そもそも、森喜朗氏はもともと失言で有名でした。首相在任中、日本を「天皇を中心としている神の国」と表現して物議を醸した神の国発言をめぐる報道は、当時私は大学生でしたが、今でも鮮明に覚えています。

 他にも「子どもを一人も作らない女性を税金で面倒見るのはおかしい」という発言、自民党京都府連のパーティーでは「大阪はたんつぼ。金もうけだけを考えていて、公共心のない汚い町」など、過去の失言を探せば枚挙にいとまがありません。

 近しい議員たちからの話では、行き過ぎたリップサービス、過剰なファンサービスからくる発言だそうです。しかし、今の時代、マスメディアやインターネットを通じて拡散されることにより、「言葉」だけが無機質に独り歩きしてしまいます。そういう意味では森喜朗氏は、記者たちがその気になれば、いつでも問題発言というネタを見つけやすい人物といえるでしょう。

 今回の問題発言の件で私がまず疑問を抱いたのは「なぜ今のタイミングで報じられたのか?」です。会長職を続けて7年間、森会長が今日まで失言をしないで来られたはずがないのは、彼をよく知る関係者や記者たちも皆知っているはずです。これはオリンピックを中止させたいと思っている勢力が、今のタイミングで森氏をターゲットにしたのではないかと勘繰ってしまうのは私だけでしょうか。

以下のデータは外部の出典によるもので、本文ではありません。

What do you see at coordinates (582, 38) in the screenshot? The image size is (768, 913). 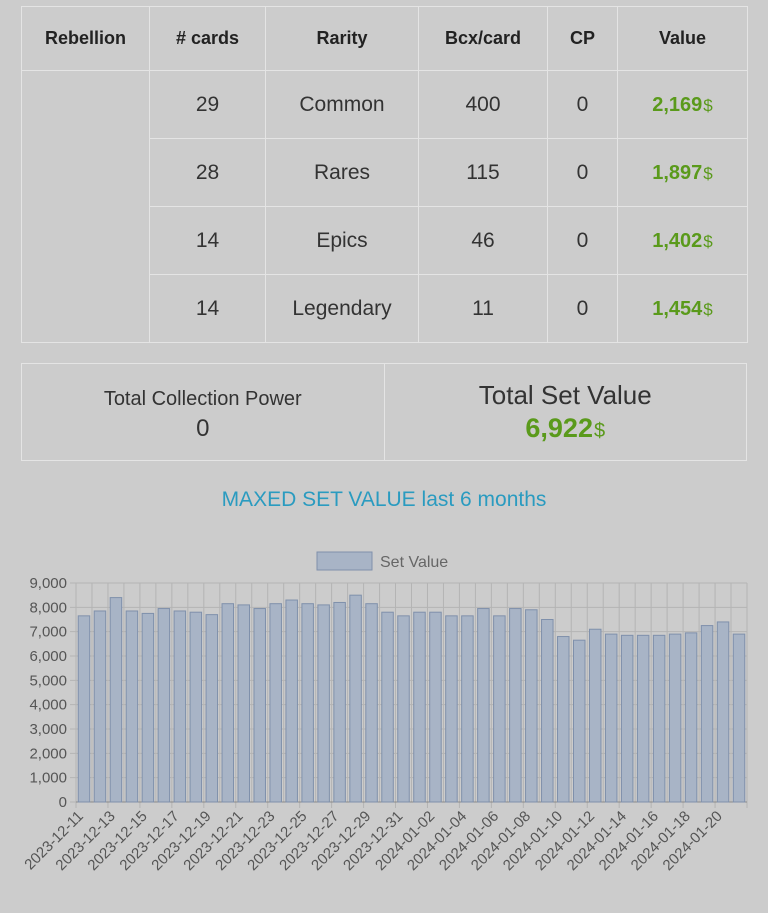 I see `header-cp: CP` at bounding box center [582, 38].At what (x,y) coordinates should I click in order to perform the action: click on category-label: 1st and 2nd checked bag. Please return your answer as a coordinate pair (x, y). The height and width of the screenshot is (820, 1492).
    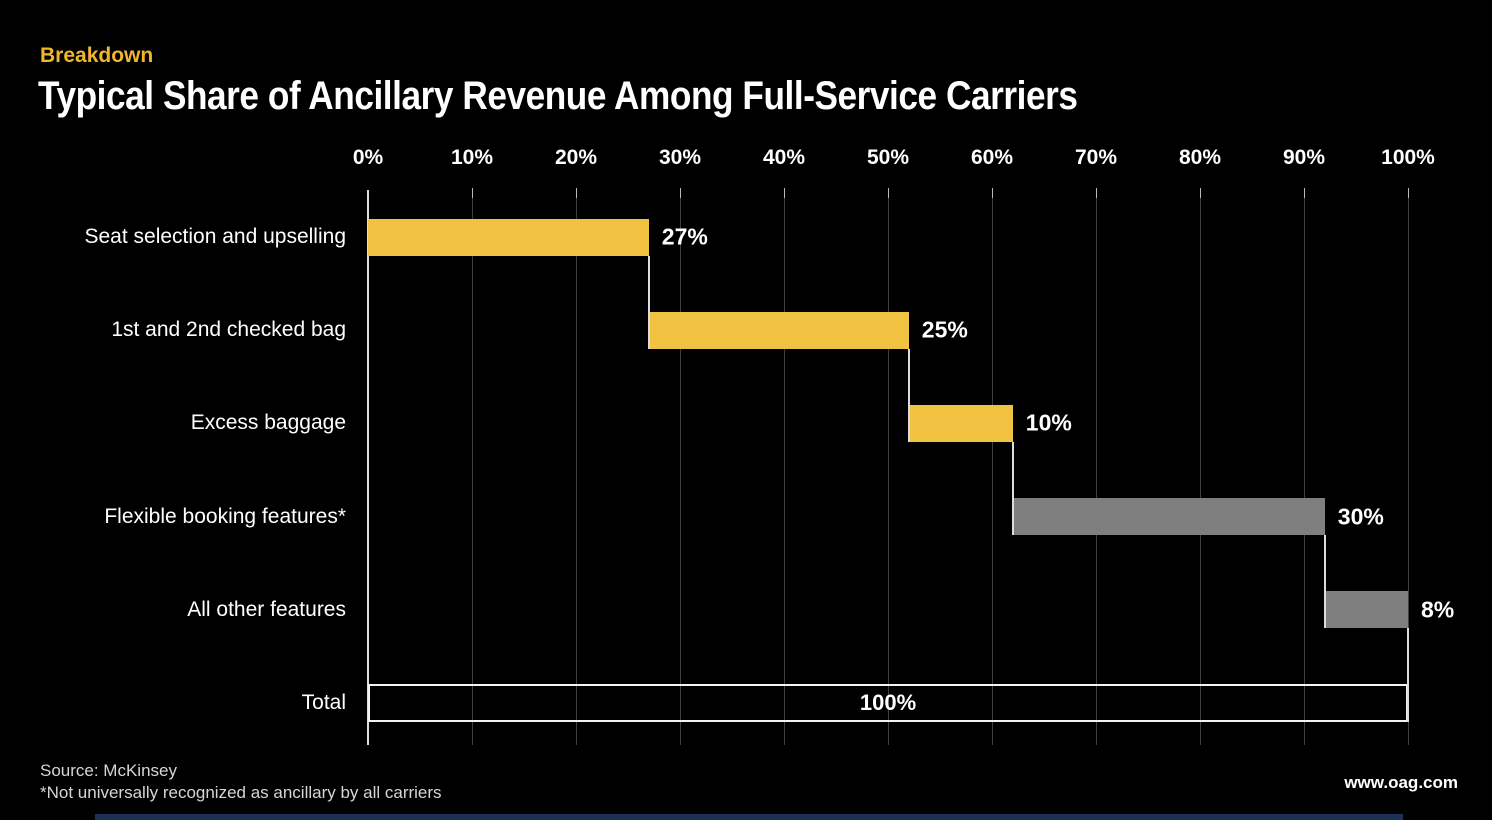
    Looking at the image, I should click on (228, 330).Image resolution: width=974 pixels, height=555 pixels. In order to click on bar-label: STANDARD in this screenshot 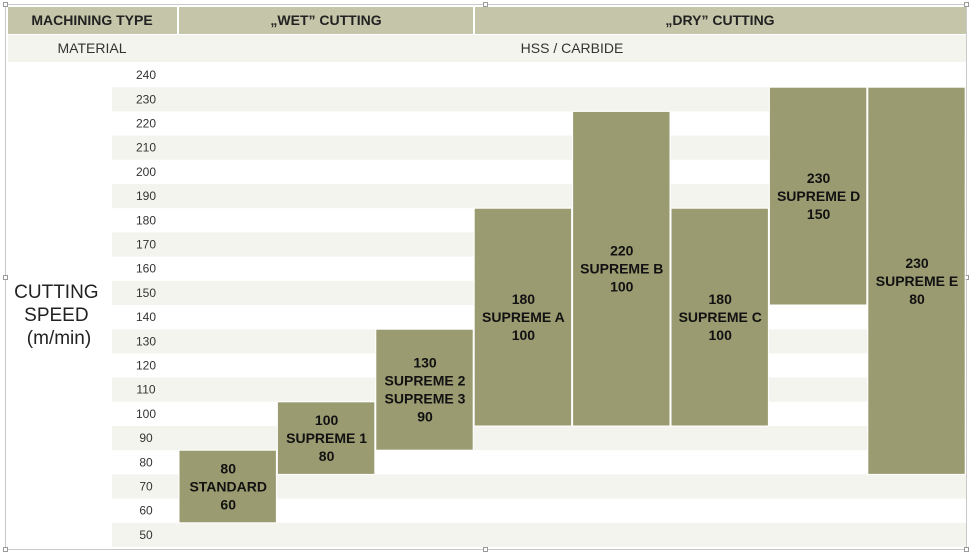, I will do `click(228, 487)`.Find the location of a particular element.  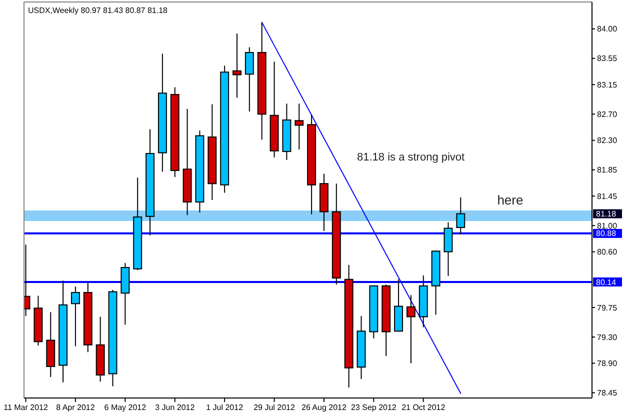

x-tick-label: 1 Jul 2012 is located at coordinates (225, 408). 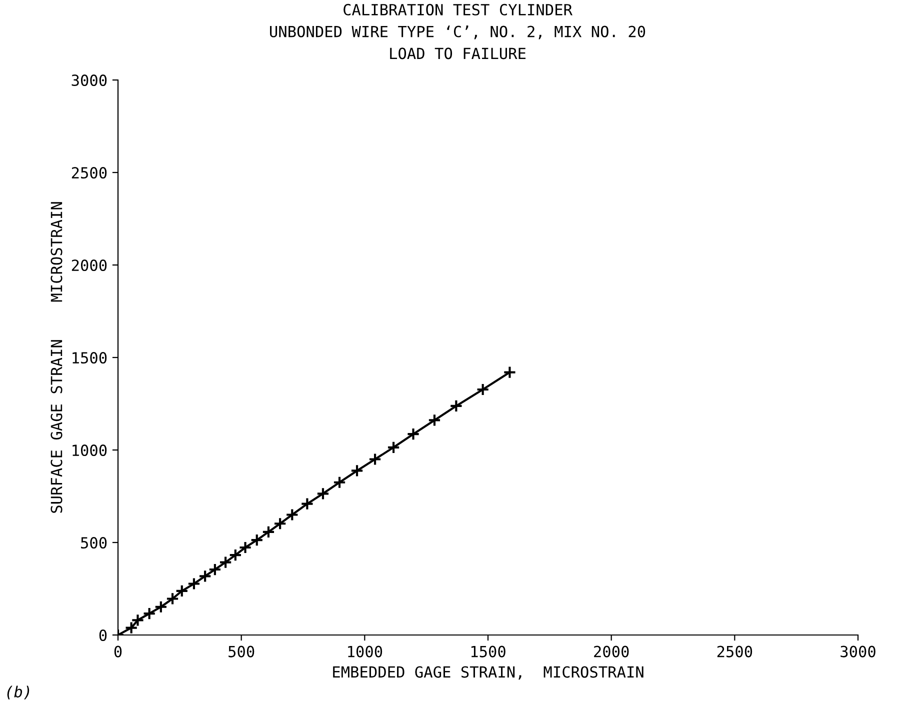 What do you see at coordinates (241, 652) in the screenshot?
I see `x-tick-label: 500` at bounding box center [241, 652].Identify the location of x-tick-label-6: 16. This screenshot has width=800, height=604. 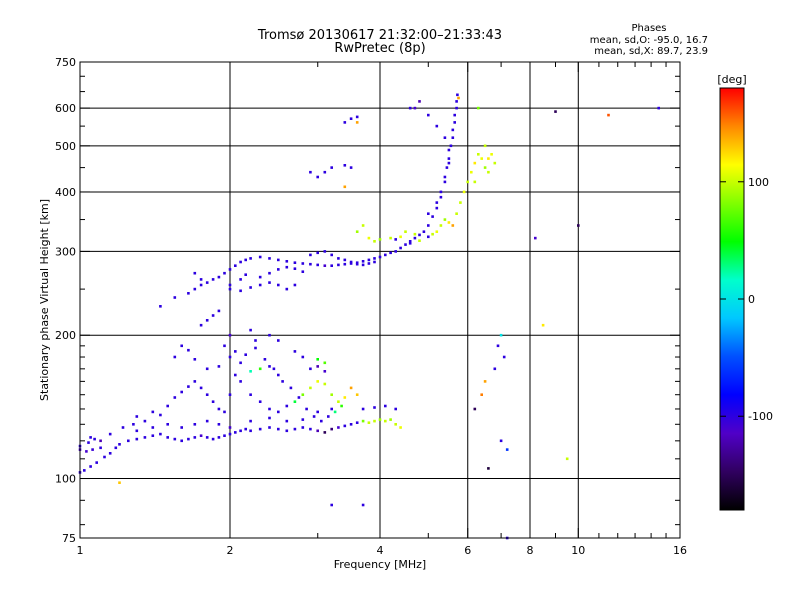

 森氏をずっと会長職に置いておくことは確実にこのような問題が起こることを関係者は理解していたはずであり、その上で会長としての力を評価していたことの裏返しでもあるわけです。もちろん発言の内容は批判されるべきものであり、私の目から見てもこの発言で全てを失っても仕方がないレベルではあるとも思いますが、報道のタイミングなどについては、気味の悪さというか、違和感を覚えてしまいます。

思考停止の大衆心理で
一億総攻撃する病

 そして、またもや始まりましたと思ったのが「一人の人間に対する世の中の集中砲火」です。どこを見ても森氏を擁護するコメントは見つかりません。何なら、普段政治や時事ネタについてコメントをしない人までもが怒りのコメントを出しています。

 繰り返しますが、明らかに森氏の発言は今の世の中には到底受け入れられるものではありません。だからこそ、このことになら自分も声を大にして批判できる、という心理が働いているような気がしてなりません。「女性蔑視」という今のグローバルスタンダードの視点からもジェンダーの視点からもNGであるこの発言だけに注目し、後のことは何も考えずに批判をしまくるということは、思考停止以外の何物でもありません。